TEXTAUSZUG:
Die Tradierung des skizzierten Narrativs im gesamteuropäischen Kontext und die Mechanismen der Formung der kollektiven Erinnerung an die Epoche von 1812 in Russland und Europa standen im Mittelpunkt der internationalen Konferenz Posle grozy. 1812 god v istoričeskoj pamjati Rossii i Evropy (Nach dem Sturm. Das Jahr 1812 im historischen Gedächtnis von Russland und Europa), die anlässlich des 200-jährigen Jubiläums des „Vaterländischen Krieges“ vom 28. bis 30. Mai 2012 am Deutschen Historischen Institut in Moskau unter Mitarbeit von Guido Hausmann (Freiburg) organisiert wurde.

Der vorliegende Konferenzband bietet zwölf ausgewählte Beiträge, die in drei thematische Einheiten unterteilt sind. Der erste Teil Russland umfasst Beiträge, die einen Einblick in die Mechanismen der diskursiven Konstruktion des russischen Narrativs über den „Vaterländischen Krieg“ im 19. und 20. Jahrhundert gewähren.

Am Beispiel der Heroisierung der Figur des Fürsten Petr Ivanovič Bagration (1765–1812) zeigt Sean Pollock (USA), dass die Bereitschaft, für das Vaterland zu sterben, sowie der Kult des gefallenen Soldaten zu den Kerneigenschaften des russischen Narrativs über den „Vaterländischen Krieg“ avanciert seien. Somit sei ein Typus des nationalen russischen Helden konstruiert worden, der noch im 20. Jahrhundert für die patriotische Mobilmachung während des „Großen Vaterländischen Krieges“ eine wichtige Rolle gespielt habe.

DATENSATZAUSZÜGE:
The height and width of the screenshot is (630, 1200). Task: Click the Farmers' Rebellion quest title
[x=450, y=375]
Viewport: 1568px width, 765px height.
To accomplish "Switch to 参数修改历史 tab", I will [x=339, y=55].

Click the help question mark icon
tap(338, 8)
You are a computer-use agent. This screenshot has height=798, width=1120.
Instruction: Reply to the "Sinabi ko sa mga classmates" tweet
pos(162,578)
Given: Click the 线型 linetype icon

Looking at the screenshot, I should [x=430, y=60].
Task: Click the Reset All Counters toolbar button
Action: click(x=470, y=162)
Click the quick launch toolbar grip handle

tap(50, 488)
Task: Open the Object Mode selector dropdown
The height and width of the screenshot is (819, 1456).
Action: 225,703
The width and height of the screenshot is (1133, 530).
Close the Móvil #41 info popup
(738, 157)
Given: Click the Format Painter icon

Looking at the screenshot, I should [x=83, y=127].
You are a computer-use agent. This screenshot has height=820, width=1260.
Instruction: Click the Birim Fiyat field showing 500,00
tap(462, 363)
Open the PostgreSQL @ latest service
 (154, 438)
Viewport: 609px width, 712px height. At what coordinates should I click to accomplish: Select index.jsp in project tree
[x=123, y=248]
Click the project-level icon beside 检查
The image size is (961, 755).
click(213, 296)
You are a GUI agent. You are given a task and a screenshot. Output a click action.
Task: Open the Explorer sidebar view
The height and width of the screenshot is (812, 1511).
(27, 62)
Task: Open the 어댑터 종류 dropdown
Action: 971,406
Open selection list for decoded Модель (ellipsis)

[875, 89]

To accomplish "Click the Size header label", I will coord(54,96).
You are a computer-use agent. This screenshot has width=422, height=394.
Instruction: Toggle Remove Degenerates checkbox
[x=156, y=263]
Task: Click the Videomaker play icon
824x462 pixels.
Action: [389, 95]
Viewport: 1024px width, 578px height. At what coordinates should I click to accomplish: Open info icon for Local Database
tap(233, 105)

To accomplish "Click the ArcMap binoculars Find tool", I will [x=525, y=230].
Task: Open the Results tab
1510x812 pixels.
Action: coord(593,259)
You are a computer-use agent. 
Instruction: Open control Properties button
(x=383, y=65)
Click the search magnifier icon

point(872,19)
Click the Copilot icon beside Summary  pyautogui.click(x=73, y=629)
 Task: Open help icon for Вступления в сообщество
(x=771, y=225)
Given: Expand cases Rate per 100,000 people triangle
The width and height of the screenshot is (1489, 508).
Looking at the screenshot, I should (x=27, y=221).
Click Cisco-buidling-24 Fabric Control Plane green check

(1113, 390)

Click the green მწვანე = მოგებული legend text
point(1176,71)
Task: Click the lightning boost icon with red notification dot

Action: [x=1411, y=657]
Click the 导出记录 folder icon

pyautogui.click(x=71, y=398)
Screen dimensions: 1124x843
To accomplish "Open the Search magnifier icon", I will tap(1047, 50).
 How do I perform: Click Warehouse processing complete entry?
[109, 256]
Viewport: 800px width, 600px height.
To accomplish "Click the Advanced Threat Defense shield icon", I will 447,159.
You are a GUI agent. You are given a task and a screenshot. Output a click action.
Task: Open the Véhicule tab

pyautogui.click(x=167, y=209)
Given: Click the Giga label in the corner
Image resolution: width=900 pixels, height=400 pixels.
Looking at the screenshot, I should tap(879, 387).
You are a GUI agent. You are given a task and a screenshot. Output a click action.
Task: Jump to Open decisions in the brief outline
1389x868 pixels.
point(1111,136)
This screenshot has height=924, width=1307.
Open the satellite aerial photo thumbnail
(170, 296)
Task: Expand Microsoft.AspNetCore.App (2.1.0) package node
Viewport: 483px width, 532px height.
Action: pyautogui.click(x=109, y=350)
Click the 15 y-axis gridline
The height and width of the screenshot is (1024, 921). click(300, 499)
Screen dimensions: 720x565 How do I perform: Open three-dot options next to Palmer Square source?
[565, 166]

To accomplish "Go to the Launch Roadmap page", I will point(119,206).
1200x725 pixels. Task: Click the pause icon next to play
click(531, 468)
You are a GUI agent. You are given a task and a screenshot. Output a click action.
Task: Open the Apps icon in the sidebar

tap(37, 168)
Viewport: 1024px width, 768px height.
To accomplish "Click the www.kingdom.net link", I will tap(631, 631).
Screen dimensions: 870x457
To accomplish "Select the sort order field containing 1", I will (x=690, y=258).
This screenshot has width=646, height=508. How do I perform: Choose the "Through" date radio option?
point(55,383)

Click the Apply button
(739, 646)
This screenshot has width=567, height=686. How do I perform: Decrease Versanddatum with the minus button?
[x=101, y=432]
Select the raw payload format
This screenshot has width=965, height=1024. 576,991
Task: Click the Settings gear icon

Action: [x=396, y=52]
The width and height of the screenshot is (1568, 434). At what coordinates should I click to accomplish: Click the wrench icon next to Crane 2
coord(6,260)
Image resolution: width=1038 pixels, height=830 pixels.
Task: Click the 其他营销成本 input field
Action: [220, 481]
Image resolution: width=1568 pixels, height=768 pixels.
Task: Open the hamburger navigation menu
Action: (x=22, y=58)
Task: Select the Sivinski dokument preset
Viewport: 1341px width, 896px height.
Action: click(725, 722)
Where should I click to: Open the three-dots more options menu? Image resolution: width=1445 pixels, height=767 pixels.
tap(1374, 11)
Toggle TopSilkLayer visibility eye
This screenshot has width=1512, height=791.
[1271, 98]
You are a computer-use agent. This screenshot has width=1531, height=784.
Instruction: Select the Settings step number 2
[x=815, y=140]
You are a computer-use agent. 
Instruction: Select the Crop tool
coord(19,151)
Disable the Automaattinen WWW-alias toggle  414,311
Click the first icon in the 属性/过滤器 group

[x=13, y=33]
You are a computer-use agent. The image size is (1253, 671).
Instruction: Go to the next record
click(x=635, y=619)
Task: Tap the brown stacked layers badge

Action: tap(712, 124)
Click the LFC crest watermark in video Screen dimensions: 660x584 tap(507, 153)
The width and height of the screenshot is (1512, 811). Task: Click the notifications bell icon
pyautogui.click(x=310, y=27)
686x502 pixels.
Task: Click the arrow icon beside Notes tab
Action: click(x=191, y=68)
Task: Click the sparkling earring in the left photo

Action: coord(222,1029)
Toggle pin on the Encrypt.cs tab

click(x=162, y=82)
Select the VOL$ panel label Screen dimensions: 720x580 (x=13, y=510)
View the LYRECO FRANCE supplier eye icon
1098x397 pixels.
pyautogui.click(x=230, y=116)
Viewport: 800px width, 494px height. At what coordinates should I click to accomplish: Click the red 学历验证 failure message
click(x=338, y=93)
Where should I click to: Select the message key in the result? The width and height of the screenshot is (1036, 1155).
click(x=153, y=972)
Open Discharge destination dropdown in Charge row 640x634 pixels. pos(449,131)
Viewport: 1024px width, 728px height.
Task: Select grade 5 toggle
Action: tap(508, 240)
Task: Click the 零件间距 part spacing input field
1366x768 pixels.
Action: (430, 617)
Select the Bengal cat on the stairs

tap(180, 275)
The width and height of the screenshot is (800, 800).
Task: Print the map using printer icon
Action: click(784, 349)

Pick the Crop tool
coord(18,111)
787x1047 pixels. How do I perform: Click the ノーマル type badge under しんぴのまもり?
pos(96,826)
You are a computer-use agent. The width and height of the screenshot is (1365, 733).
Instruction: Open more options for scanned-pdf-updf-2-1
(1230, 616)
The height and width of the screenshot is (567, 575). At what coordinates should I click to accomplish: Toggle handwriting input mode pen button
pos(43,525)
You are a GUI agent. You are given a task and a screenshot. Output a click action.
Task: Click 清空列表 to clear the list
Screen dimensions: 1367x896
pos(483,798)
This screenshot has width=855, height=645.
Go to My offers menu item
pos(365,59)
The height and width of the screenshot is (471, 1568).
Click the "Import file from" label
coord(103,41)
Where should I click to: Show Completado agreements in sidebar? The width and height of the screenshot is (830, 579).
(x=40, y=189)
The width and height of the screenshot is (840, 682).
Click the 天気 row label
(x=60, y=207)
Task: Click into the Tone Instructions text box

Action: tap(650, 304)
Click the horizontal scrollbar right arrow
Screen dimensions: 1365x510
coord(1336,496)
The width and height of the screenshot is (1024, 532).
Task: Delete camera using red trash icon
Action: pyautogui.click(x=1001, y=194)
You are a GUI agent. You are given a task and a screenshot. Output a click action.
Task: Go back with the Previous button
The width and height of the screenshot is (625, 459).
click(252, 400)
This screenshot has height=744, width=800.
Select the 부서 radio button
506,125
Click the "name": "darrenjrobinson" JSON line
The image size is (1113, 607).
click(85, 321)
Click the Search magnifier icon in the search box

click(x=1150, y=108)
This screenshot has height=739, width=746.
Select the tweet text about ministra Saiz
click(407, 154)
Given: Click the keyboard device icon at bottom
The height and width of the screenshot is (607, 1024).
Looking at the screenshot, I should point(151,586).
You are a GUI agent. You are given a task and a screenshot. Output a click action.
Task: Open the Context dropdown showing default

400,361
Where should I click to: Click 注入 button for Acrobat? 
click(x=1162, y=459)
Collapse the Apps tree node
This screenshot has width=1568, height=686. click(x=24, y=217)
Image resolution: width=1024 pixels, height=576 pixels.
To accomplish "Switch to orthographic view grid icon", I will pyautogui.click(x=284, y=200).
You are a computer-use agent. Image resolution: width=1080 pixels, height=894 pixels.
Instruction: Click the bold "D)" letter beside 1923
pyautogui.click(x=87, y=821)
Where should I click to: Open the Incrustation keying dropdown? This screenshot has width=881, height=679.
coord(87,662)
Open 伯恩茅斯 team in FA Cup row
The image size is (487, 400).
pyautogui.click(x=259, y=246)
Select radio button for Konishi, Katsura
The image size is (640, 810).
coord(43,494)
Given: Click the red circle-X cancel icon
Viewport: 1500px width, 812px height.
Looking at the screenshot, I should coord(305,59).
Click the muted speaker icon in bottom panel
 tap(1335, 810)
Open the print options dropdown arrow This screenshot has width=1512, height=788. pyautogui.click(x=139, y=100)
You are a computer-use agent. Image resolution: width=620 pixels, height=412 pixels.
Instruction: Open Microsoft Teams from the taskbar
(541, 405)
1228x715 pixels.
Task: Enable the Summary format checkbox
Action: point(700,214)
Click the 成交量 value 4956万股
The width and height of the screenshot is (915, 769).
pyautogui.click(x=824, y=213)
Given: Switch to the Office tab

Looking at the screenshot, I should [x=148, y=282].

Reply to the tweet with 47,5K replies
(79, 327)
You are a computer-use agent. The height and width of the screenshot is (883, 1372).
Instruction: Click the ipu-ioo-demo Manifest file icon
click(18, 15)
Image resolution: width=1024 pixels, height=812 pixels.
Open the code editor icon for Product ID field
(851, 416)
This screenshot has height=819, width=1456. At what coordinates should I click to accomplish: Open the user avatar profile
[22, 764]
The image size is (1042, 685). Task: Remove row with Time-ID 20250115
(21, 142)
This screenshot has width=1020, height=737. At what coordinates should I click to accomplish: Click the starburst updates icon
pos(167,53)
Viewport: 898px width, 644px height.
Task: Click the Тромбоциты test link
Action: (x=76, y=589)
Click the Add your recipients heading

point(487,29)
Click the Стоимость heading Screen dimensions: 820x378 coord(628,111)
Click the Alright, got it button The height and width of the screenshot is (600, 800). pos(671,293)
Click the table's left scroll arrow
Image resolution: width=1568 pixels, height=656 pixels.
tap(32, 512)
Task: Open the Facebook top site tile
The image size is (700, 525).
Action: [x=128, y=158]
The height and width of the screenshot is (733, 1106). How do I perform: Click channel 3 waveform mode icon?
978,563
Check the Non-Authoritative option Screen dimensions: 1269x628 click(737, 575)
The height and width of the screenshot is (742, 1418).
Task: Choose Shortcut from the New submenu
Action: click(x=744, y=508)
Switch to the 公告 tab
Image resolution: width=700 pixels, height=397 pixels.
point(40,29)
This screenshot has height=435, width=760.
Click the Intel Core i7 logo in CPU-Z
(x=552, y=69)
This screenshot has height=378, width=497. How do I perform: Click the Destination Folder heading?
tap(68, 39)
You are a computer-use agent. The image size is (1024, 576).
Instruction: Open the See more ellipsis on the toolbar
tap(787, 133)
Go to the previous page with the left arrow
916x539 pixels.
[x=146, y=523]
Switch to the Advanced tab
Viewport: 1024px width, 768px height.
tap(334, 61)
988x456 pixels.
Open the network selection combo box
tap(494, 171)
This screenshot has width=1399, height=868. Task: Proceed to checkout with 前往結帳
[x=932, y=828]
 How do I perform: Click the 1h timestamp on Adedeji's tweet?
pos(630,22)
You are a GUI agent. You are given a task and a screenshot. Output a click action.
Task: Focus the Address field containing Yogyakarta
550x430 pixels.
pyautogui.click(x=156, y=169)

ARBEITSANWEISUNGEN:
1. Kannst du den Text über die Erinnerung an 1812 überarbeiten? Gib den Abschnitt beginnend mit „Der vorliegende Konferenzband“ und weiter bis einschließlich „und 20. Jahrhundert gewähren.“ wieder und setze dabei „Tagungsband“ an die Stelle von „Konferenzband“.
2. Wie geht der Text über die Erinnerung an 1812 weiter? Setze ihn im Anschluss an seinen letzten Satz fort.

ANTWORTEN JE AUFGABE:
1.
Der vorliegende Tagungsband bietet zwölf ausgewählte Beiträge, die in drei thematische Einheiten unterteilt sind. Der erste Teil Russland umfasst Beiträge, die einen Einblick in die Mechanismen der diskursiven Konstruktion des russischen Narrativs über den „Vaterländischen Krieg“ im 19. und 20. Jahrhundert gewähren.

2.
Die heroische Erfahrung des Jahres 1812 habe sich als hilfreich erwiesen, um das Trauma des Krimkrieges 40 Jahre später zu verarbeiten. Am Beispiel des Gedenkens an die Epoche von 1812 in den Jahren 1853–1856 arbeitet Marina Fedotova (St. Petersburg) heraus, dass durch den Krimkrieg nicht nur die archetypische Vorstellung von der ständigen Konfrontation zwischen Russland und Europa verschärft, sondern auch die religiös-messianische Idee des russischen „heiligen Krieges“ gegen den Westen aktualisiert worden sei. Die diskursive Verknüpfung der Jahre 1812 und 1855 in der russischen zeitgenössischen Publizistik und den literarischen Texten habe dazu gedient, die krisenhafte Gegenwart zugunsten der heroischen Vergangenheit auszublenden und die Aufgabe von Sevastopol’ analog zur Schlacht von Borodino durch die Vorstellung vom moralischen Sieg der russischen Armee zu verarbeiten.

Tat’jana Saburova (Omsk) betont die Rolle der Ego-Dokumente bei der Tradierung der Erinnerung an den Krieg, die das Gedächtnis der Generationen widerspiegeln würden. Gerade anhand von Memoiren verschiedener Generationen lasse sich die Formung der Erinnerung auf der individuellen Ebene und der Übergang der kollektiven Kriegserfahrung aus dem kommunikativen ins kulturelle Gedächtnis verfolgen. Anhand der Memoirenquellen lasse sich außerdem belegen, dass die allmähliche Umdeutung des „Vaterländischen Krieges“ von einer „Katastrophe“ hin zu einem „großen Triumph“ unter anderem auf staatliche Lenkung zurückzuführen sei.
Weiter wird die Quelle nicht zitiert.